ORNL volunteers bring research perspectives to summer STEM program

ORNL's Matthew Ryder speaks to students in the ARC/ORNL Science-Technology-Mathematics Institute's climate change group. Credit: Abby Bower/ORNL

Each summer for the last 30 years, students and teachers from across Appalachia have travelled to the Department of Energy’s Oak Ridge National Laboratory for a unique STEM summer camp experience – the Appalachian Regional Commission/ORNL Science-Technology-Mathematics Institute.

The program was all virtual in 2020, but its research emphasis was as strong as ever, thanks in large part to dedicated ORNL volunteers who served as mentors and guest speakers.

During the program, more than 70 students representing 13 states learned about science topics such as climate change, robotics, spatial analysis, 3D printing and video game design. Over two weeks, students examined a research question related to their group’s science topic and created digital posters and video presentations to communicate their findings.

Jake McKee and Jessica Moehl of ORNL’s National Security Emerging Technologies Division mentored a group of high school students for the second year in a row.

“We try to introduce the students to spatial reasoning and analysis, and we try to tailor it to something that’s relevant and current,” McKee said.

Their group of eight students used open-access geospatial software to determine an ideal site for a new “smart neighborhood” in Blount County, Tennessee, a project very similar to one the researchers actually worked on last year. McKee and Moehl devoted much effort towards getting students to think about the realities that utilities and local governments must consider when planning developments.

“We don’t provide a particular ‘right answer’ for them,” Moehl said. “That approach is something that they’re not going to get in their high school classrooms.”

Students in the climate change modeling and communication group heard from eight different ORNL researchers who spoke about multiple facets of climate science – from the basics of the greenhouse effect to carbon capture to the importance of the world underfoot.

“The goal of my presentation was to introduce the group to soil and its role in climate change,” said ORNL researcher Elizabeth Herndon, who was immediately interested in the program after looking for educational opportunities offered by the lab. “Soil is something we are all aware of, but most people know very little about.”

Abby Regan, a rising high school junior from Huntsville, Alabama, said she learned about the importance and variation of soils. One presentation that stuck out to her was a talk from Herndon’s colleague Colleen Iversen, an ecosystem ecologist who walked the students through her field research on ways that atmospheric and climactic change alters belowground carbon and nutrient cycling in soil and roots.

“As someone who is potentially interested in a science career, I thought it was really cool to see how a real laboratory operates,” Regan said. “I’m also glad I got to see some examples of actual scientists and people who work in a science field. It was really inspiring to me.”

Teaching teachers

Besides inspiring students, the ARC/ORNL Summer Institute gives teachers from around the region the chance to work with ORNL scientists on projects related to research at the lab. Barbara Evans, a researcher in ORNL’s Chemical Sciences Division, has led a teacher group each summer since 2015.

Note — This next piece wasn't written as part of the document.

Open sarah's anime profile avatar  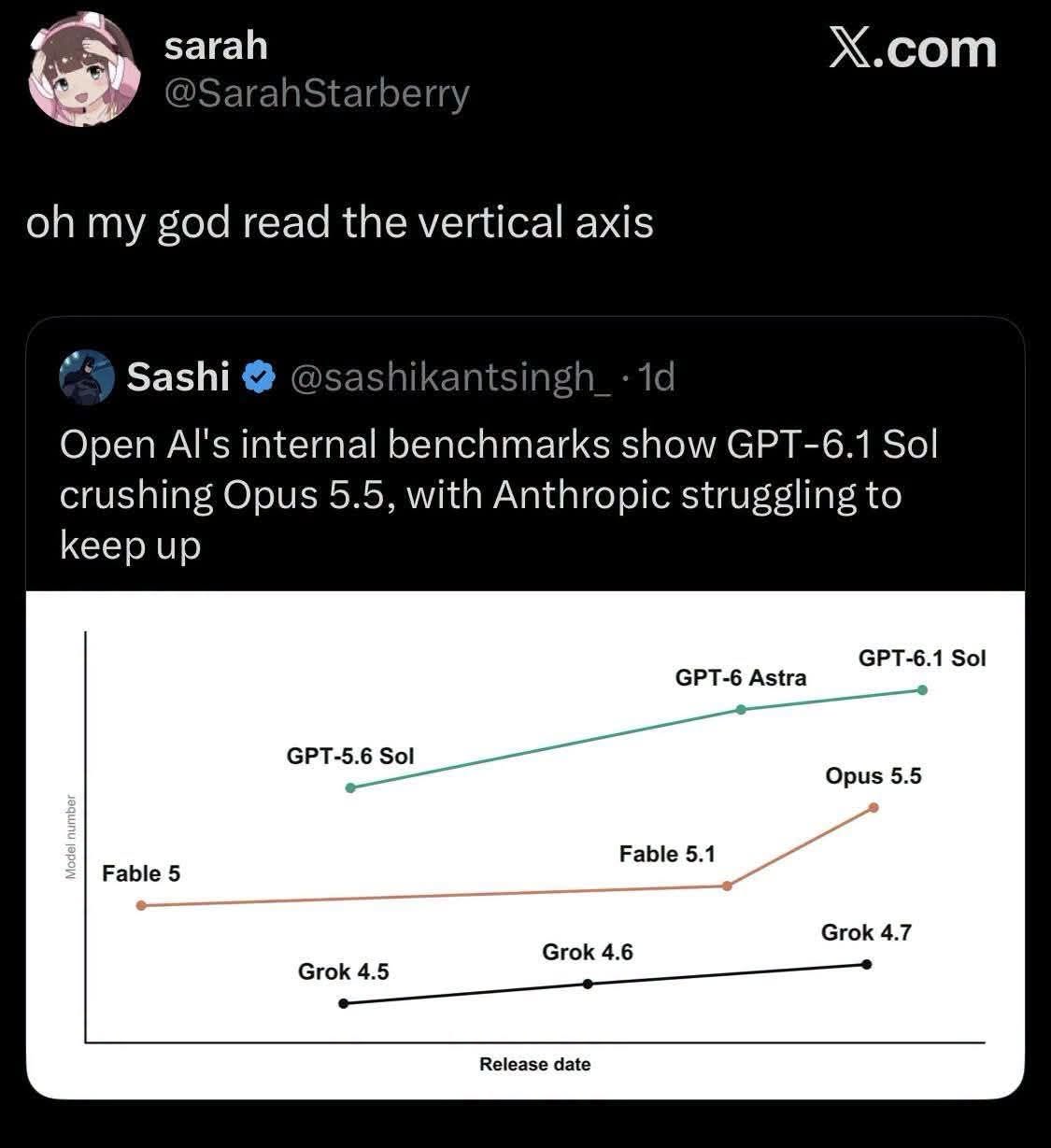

“This year I had to come up with something that they could actually do at home in their kitchens,” she laughed.

Teachers in her group grew tomato plants and observed over Zoom measurement of certain compounds produced by the leaves of similar plants growing in the lab, which could be used at scale to generate electricity. The goal was for the educators to participate in research while expanding their repertoires of inexpensive experiments for use in their own classrooms.

“The ARC program isn’t just providing teachers an educational opportunity during the summer, it really propagates,” Evans said. “The teachers use it to train their students, so it’s very useful and provides educational outreach to an entire school and entire community.”

Hometown advantage

Though the remote format presented unique challenges, like when Evans’ internet connection went out, it also opened up unique opportunities.

“For some of the groups, they were actually able to examine problems in their own neighborhood and gather research from their home locations, which they typically wouldn’t get to do during the in-person program,” said Chris Nelson, program manager at Oak Ridge Associated Universities.

The climate change group, for instance, used sensors provided by ORAU to measure ambient temperatures around their yards. Students in the 3D printing group, led by researchers out of Los Alamos National Laboratory, received components that allowed them to 3D print at home.

“The sensors made it more hands-on,” said Isaac Sulfridge, a rising high school junior from LaFollette, Tennessee. “It also gave us raw data that we could process ourselves. I still have mine actively recording the temperature outside.”

Though students didn’t get to peek at the nation’s fastest supercomputer or tour research reactors at ORNL, they walked away with new tools, new knowledge and hopefully – says ORNL’s Jake McKee – new confidence.

“Both Jessica and I are from smaller communities in southern Appalachia, so our number one goal was to ease any concerns students might have about growing up in a rural area, going to small schools,” McKee said. “We wanted to show them that it doesn’t matter where you’re from.”